Aquí tienes algunos consejos esenciales para plantarlos y cuidarlos bien:
Plantación
1. Elige el momento adecuado:
Los bulbos de floración primaveral ( como fresias, ranúnculos, narcisos , tulipanes entre otros ) se plantan en otoño.
Los de floración veraniega (como Lilium, gladiolos, calas, Amaryllis entre otros) se plantan en primavera.
2. Elige los bulbos adecuados:
Selecciona bulbos firmes y saludables, sin signos de moho o daño.
3. Ubicación y suelo:
Busca un lugar soleado con buen drenaje. Si el suelo es muy compacto, mézclalo con arena o compost para evitar encharcamientos.

4. Profundidad y distancia:
Planta los bulbos a una profundidad de 2 a 3 veces su tamaño. Deja espacio entre 5 a 15 cm entre ellos dependiendo del tamaño de la flor para que no compitan por nutrientes.
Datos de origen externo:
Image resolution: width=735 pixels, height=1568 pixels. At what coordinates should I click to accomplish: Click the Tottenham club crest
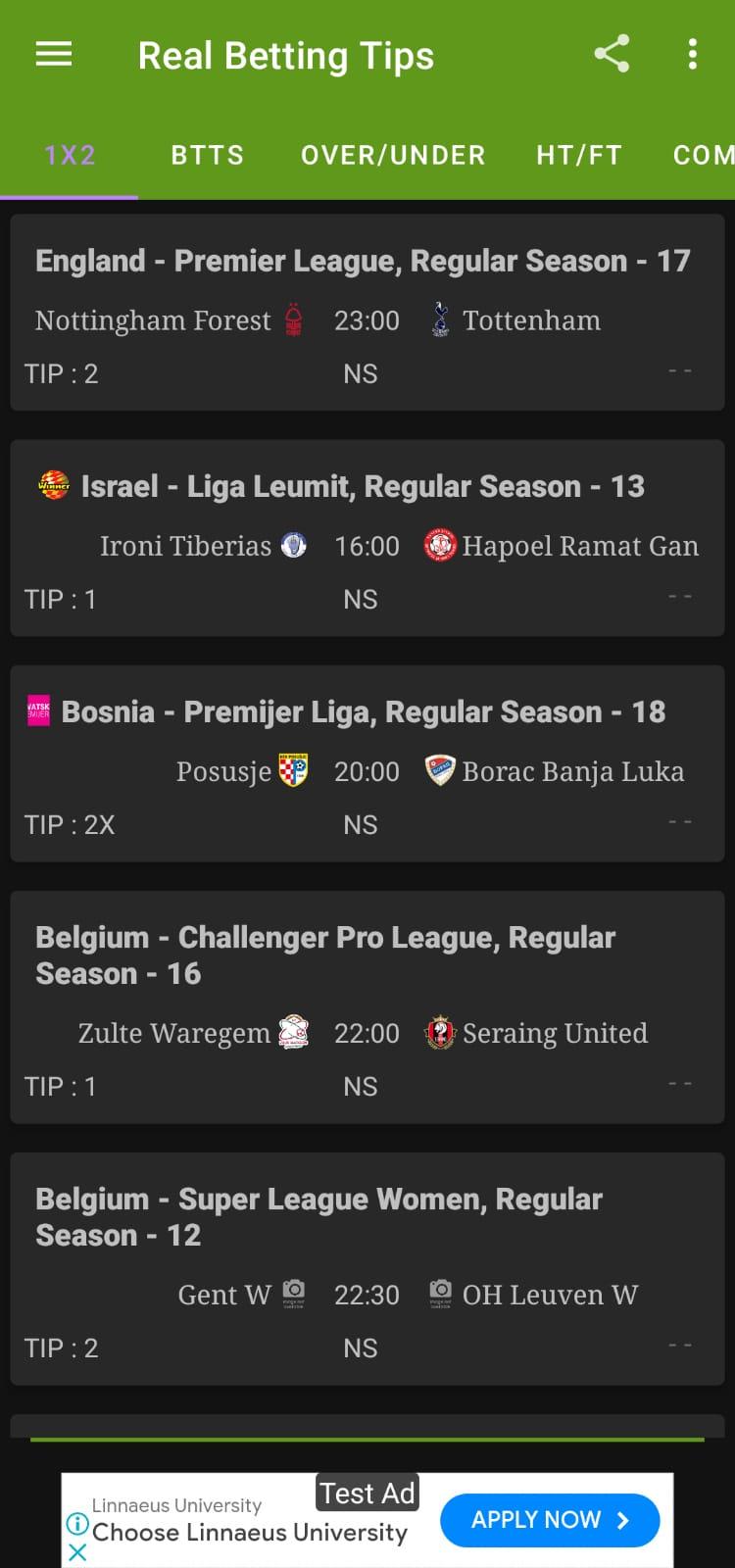[441, 320]
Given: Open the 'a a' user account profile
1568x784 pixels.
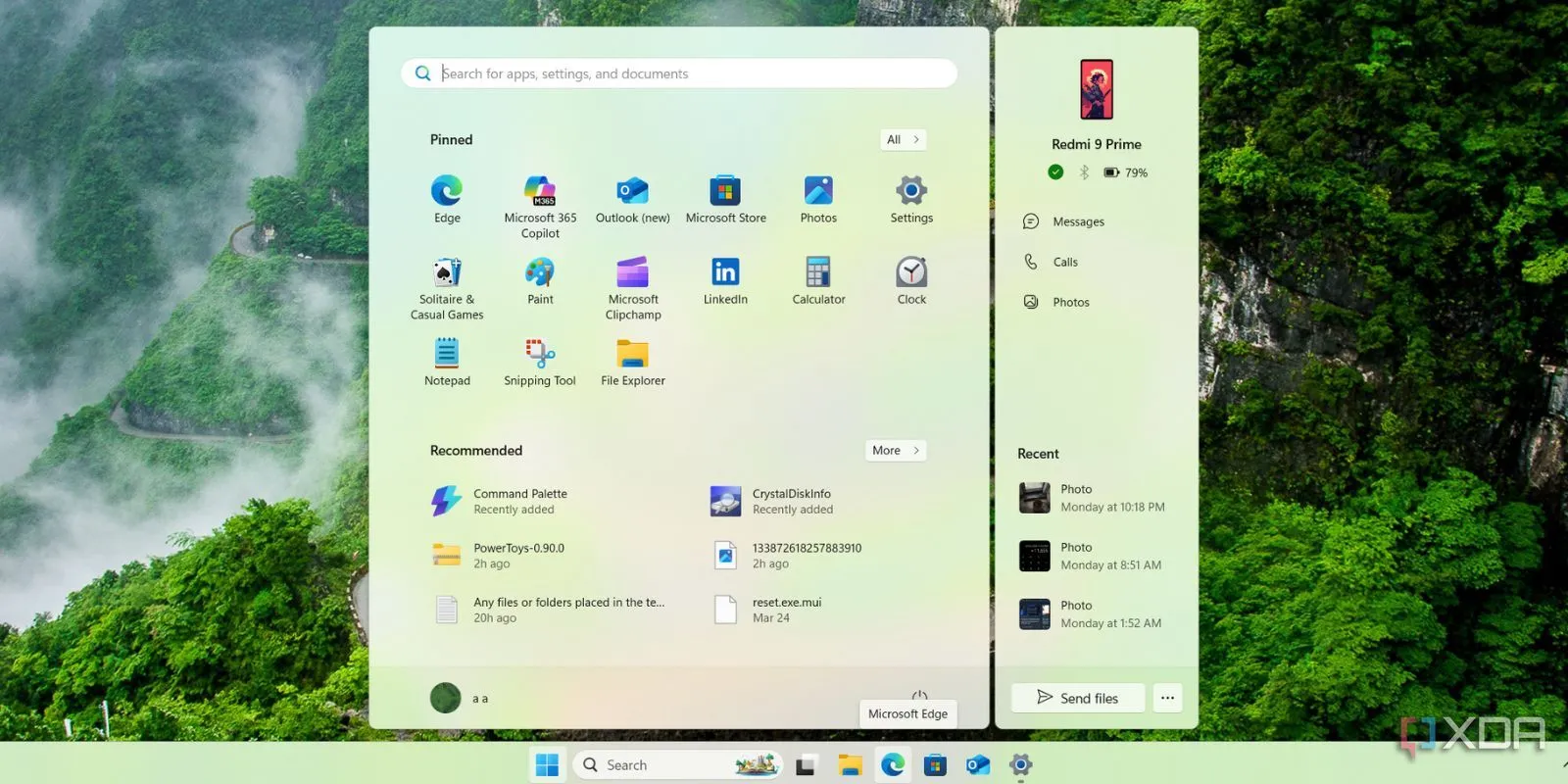Looking at the screenshot, I should [459, 698].
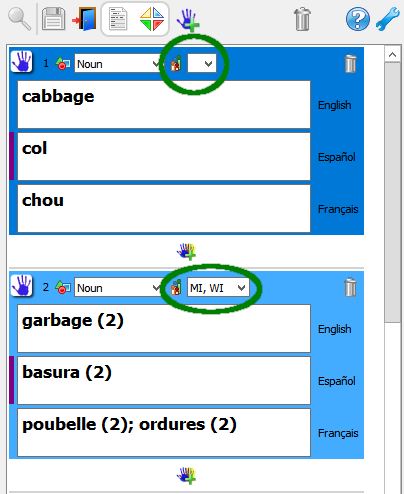Switch to the document text view icon
The width and height of the screenshot is (404, 494).
click(118, 19)
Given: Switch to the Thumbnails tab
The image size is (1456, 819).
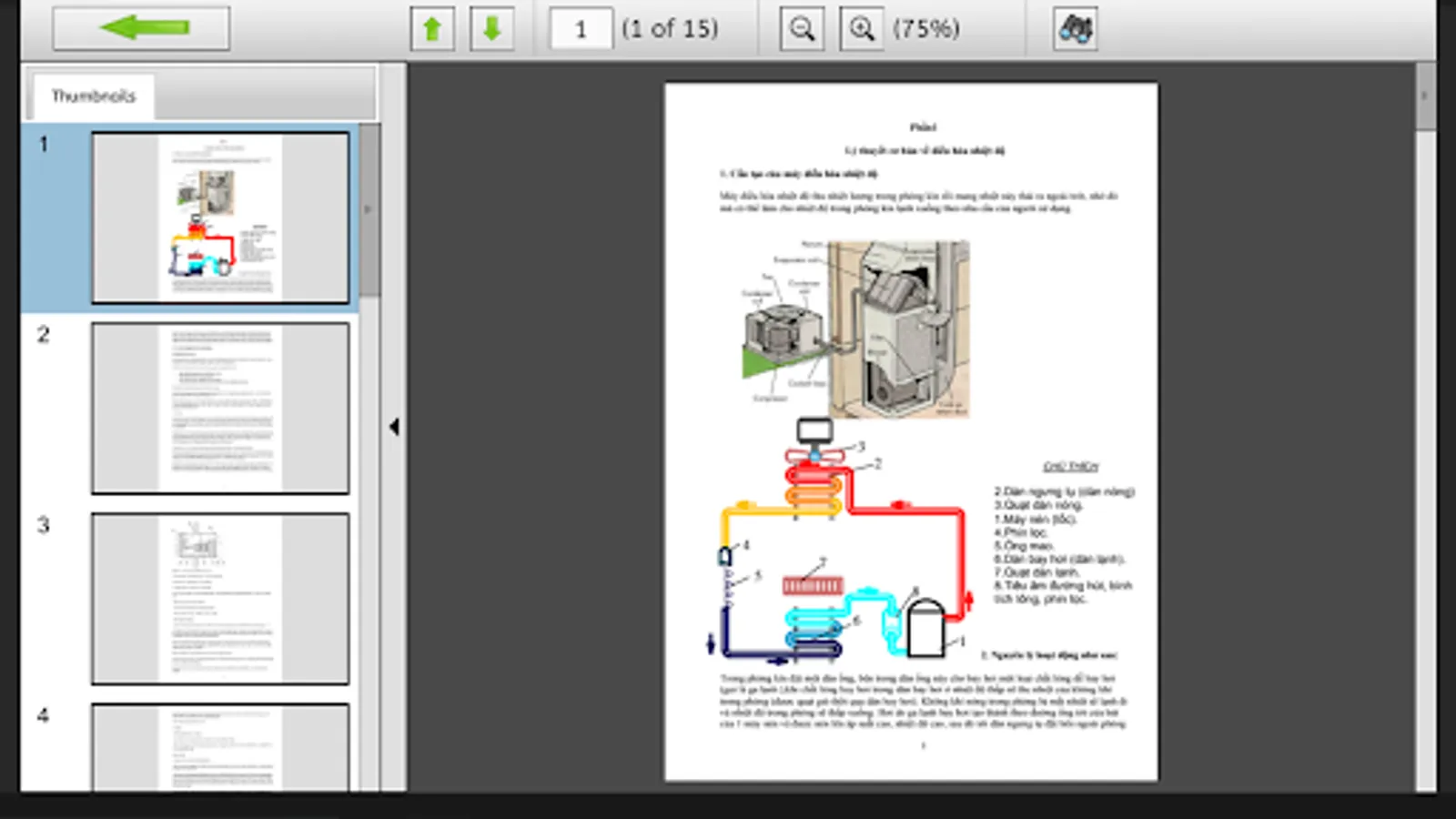Looking at the screenshot, I should [95, 95].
5. Coloca el bulbo correctamente:
la punta debe ir hacia arriba. Si no estás seguro, planta de lado: la naturaleza se encargará del resto.

Cuidados posteriores
1. Riego:
Riega justo después de plantar. Luego, mantén el suelo ligeramente húmedo, evitando el exceso de agua, sobre todo en invierno.
2. Abono:
Usa fertilizante de liberación lenta al plantar. Puedes reforzar con abono líquido cuando empiecen a brotar.
3. Mantenimiento:
Cuando las flores se marchiten, corta solo la flor, pero deja las hojas hasta que se sequen por completo: están alimentando el bulbo para la próxima temporada.
4. Conservación:
Si vives en una zona con heladas fuertes, puedes desenterrar los bulbos una vez que la planta se seque, guardarlos en un lugar fresco y seco, y replantarlos en la siguiente temporada.